Dentro do Plano de Ação apresentado está também o reforço dos mecanismos de segurança e monitorização da Cibersegurança da Administração Pública e a definição e implementação de modelo de suporte técnico e financeiro para resposta a incidentes de cibersegurança.

Para isso, serão identificadas as principais lacunas na resposta das entidades da Administração Pública a incidentes de cibernéticos, bem como as necessidades e recursos humanos, técnicos e financeiros para uma resposta eficaz a esses ataques.

Além disso, propõe-se a criação de um uma ‘Bolsa de Horas’ que disponibilize especialistas em cibersegurança para apoiar entidades públicas em incidentes críticos.

Inclusão Digital

Um dos maiores desafios da transição digital é não deixar os menos capacitados e a população idosa para trás. Portugal regista a segunda maior disparidade na União Europeia entre os níveis de competências digitais da população com educação avançada e aqueles com pouca ou nenhuma educação formal.

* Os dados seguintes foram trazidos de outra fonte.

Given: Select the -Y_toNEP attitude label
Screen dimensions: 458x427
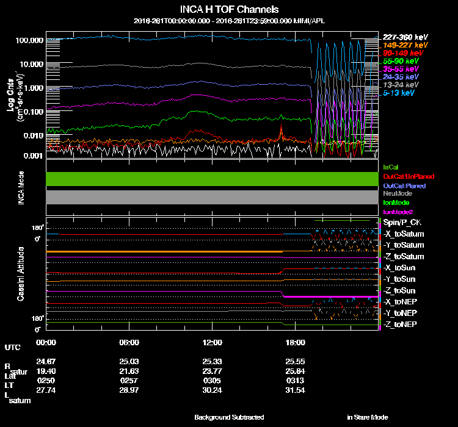Looking at the screenshot, I should click(400, 313).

Para garantir a inclusão, estão previstos conteúdos pedagógicos para ensinar a utilizar de forma segura os serviços públicos digitais (como a Chave Móvel Digital, Gov.pt e outros serviços).

«A rede de Espaços Cidadão será utilizada para a distribuição de conteúdos pedagógicos e a capacitação e inclusão digital da população, com especial foco na população idosa. Está planeada a criação de um piloto em 20 Espaços Cidadão até ao final de 2025, com expansão para todos até ao final de 2026», explica Sofia Mota.

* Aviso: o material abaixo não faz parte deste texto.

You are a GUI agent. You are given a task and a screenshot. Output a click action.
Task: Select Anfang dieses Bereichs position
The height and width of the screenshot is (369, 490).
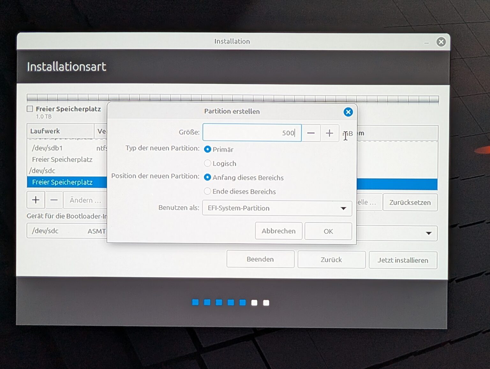[208, 177]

A representante da AMA garante ainda que continuará a ser reforçado o atendimento físico nas Lojas de Cidadão e Espaços Cidadão, para «garantir uma resposta inclusiva e acessível, independentemente das condições digitais ou locais de cada um».

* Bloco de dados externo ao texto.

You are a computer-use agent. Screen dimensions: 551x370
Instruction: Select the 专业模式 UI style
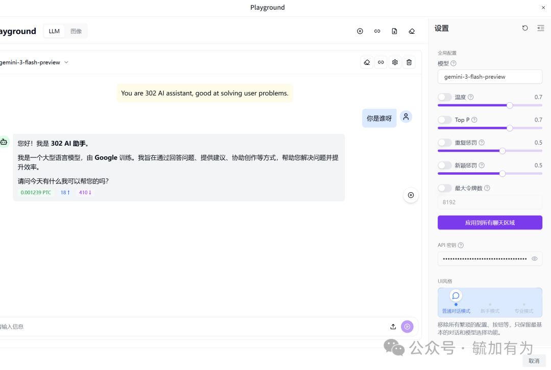(x=524, y=311)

Mas para que tudo se concretize é preciso que haja também profissionais qualificados para lidar com uma nova realidade mais digital. Para isso, a presidente da AMA refere que «estão já a ser aplicados aos trabalhadores dos Espaços Cidadão e Lojas de Cidadão formações especializados, para que lidem adequadamente com a digitalização e forneçam um serviço de qualidade à população».

Mais de metade tem nível básico ou superior

Ao nível da literacia digital, os dados referem que 29% dos portugueses têm um nível de literacia digital acima do básico, 27% com o nível básico, 24% abaixo do nível básico, 3% sem nível e 18% não utiliza Internet – dados referentes a 2021. Portugal ocupava o 12.º lugar no ranking da UE27 no que respeita à percentagem de indivíduos com literacia digital acima do nível básico (29% em Portugal e 26% na média da UE27).

A literacia digital da população varia também segundo a zona e a região do país. Cerca de 64% dos indivíduos residentes em zonas urbanas verificaram uma literacia digital igual ou acima do nível básico. Já nas zonas rurais do território essa percentagem foi inferior (41%), de acordo com dados da Comissão Europeia.

As regiões da Área Metropolitana de Lisboa e do Algarve registaram a maior percentagem de indivíduos com literacia digital igual ou acima do nível básico (66% e 57%, respetivamente). Em oposição, na região do Alentejo e na Região Autónoma da Madeira registaram-se percentagens mais baixas de indivíduos com literacia digital igual ou acima do nível básico (47% e 49%, respetivamente).